→ Description of the task:
Each record below is to be restated word for word.
<<<<
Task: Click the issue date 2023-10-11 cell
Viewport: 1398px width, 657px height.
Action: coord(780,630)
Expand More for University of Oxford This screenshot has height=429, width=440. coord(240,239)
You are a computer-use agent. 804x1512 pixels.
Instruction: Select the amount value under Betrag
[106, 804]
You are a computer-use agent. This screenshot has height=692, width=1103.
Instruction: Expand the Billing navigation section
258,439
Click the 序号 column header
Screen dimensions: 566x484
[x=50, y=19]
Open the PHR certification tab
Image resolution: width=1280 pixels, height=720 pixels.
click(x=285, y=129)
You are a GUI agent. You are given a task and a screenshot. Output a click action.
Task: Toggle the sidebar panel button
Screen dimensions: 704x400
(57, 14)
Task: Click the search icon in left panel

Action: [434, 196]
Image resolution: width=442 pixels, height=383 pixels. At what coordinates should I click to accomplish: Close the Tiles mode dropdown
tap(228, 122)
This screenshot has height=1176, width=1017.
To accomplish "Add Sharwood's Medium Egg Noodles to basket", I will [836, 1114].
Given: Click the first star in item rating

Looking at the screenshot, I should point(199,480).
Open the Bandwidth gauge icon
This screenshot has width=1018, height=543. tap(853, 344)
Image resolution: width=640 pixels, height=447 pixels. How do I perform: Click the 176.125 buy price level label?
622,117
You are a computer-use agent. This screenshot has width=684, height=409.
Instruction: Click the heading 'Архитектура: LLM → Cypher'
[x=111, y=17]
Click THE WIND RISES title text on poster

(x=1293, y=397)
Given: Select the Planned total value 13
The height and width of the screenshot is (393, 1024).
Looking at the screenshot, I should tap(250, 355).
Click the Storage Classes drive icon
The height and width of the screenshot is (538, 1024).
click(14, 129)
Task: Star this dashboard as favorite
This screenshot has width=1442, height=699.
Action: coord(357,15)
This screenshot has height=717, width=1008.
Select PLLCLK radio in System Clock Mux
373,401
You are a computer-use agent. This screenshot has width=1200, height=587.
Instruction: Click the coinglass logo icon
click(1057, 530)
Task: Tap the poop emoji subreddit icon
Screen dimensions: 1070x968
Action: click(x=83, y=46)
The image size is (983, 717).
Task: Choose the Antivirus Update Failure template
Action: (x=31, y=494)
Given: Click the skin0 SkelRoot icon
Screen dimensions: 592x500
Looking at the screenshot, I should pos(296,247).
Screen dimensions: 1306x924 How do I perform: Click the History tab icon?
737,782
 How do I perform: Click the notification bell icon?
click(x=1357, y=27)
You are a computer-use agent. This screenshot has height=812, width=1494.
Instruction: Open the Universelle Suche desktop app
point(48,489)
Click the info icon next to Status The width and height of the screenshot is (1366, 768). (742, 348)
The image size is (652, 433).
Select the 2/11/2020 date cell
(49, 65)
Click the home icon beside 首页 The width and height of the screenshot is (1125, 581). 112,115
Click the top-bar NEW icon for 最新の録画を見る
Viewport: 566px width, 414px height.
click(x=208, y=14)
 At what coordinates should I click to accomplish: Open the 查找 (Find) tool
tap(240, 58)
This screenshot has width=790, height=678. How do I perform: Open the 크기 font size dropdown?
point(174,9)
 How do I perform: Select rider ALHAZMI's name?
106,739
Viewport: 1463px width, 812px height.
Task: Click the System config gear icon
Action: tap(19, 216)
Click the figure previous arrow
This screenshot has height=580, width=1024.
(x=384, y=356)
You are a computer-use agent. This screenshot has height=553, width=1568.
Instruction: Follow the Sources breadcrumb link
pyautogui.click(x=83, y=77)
>>>>
→ Completed task:
Task: Click the issue date 2023-10-11 cell
Viewport: 1398px width, 657px height.
Action: coord(780,630)
Expand More for University of Oxford This screenshot has height=429, width=440. coord(240,239)
You are a computer-use agent. 804x1512 pixels.
Instruction: Select the amount value under Betrag
[106, 804]
You are a computer-use agent. This screenshot has height=692, width=1103.
Instruction: Expand the Billing navigation section
258,439
Click the 序号 column header
Screen dimensions: 566x484
[x=50, y=19]
Open the PHR certification tab
Image resolution: width=1280 pixels, height=720 pixels.
click(x=285, y=129)
You are a GUI agent. You are given a task and a screenshot. Output a click action.
Task: Toggle the sidebar panel button
Screen dimensions: 704x400
(57, 14)
Task: Click the search icon in left panel

Action: [434, 196]
Image resolution: width=442 pixels, height=383 pixels. At what coordinates should I click to accomplish: Close the Tiles mode dropdown
tap(228, 122)
This screenshot has height=1176, width=1017.
To accomplish "Add Sharwood's Medium Egg Noodles to basket", I will [836, 1114].
Given: Click the first star in item rating

Looking at the screenshot, I should point(199,480).
Open the Bandwidth gauge icon
This screenshot has width=1018, height=543. tap(853, 344)
Image resolution: width=640 pixels, height=447 pixels. How do I perform: Click the 176.125 buy price level label?
622,117
You are a computer-use agent. This screenshot has width=684, height=409.
Instruction: Click the heading 'Архитектура: LLM → Cypher'
[x=111, y=17]
Click THE WIND RISES title text on poster

(x=1293, y=397)
Given: Select the Planned total value 13
The height and width of the screenshot is (393, 1024).
Looking at the screenshot, I should tap(250, 355).
Click the Storage Classes drive icon
The height and width of the screenshot is (538, 1024).
click(14, 129)
Task: Star this dashboard as favorite
This screenshot has width=1442, height=699.
Action: coord(357,15)
This screenshot has height=717, width=1008.
Select PLLCLK radio in System Clock Mux
373,401
You are a computer-use agent. This screenshot has width=1200, height=587.
Instruction: Click the coinglass logo icon
click(1057, 530)
Task: Tap the poop emoji subreddit icon
Screen dimensions: 1070x968
Action: click(x=83, y=46)
The image size is (983, 717).
Task: Choose the Antivirus Update Failure template
Action: (x=31, y=494)
Given: Click the skin0 SkelRoot icon
Screen dimensions: 592x500
Looking at the screenshot, I should pos(296,247).
Screen dimensions: 1306x924 How do I perform: Click the History tab icon?
737,782
 How do I perform: Click the notification bell icon?
click(x=1357, y=27)
You are a computer-use agent. This screenshot has height=812, width=1494.
Instruction: Open the Universelle Suche desktop app
point(48,489)
Click the info icon next to Status The width and height of the screenshot is (1366, 768). (742, 348)
The image size is (652, 433).
Select the 2/11/2020 date cell
(49, 65)
Click the home icon beside 首页 The width and height of the screenshot is (1125, 581). 112,115
Click the top-bar NEW icon for 最新の録画を見る
Viewport: 566px width, 414px height.
click(x=208, y=14)
 At what coordinates should I click to accomplish: Open the 查找 (Find) tool
tap(240, 58)
This screenshot has width=790, height=678. How do I perform: Open the 크기 font size dropdown?
point(174,9)
 How do I perform: Select rider ALHAZMI's name?
106,739
Viewport: 1463px width, 812px height.
Task: Click the System config gear icon
Action: tap(19, 216)
Click the figure previous arrow
This screenshot has height=580, width=1024.
(x=384, y=356)
You are a computer-use agent. This screenshot has height=553, width=1568.
Instruction: Follow the Sources breadcrumb link
pyautogui.click(x=83, y=77)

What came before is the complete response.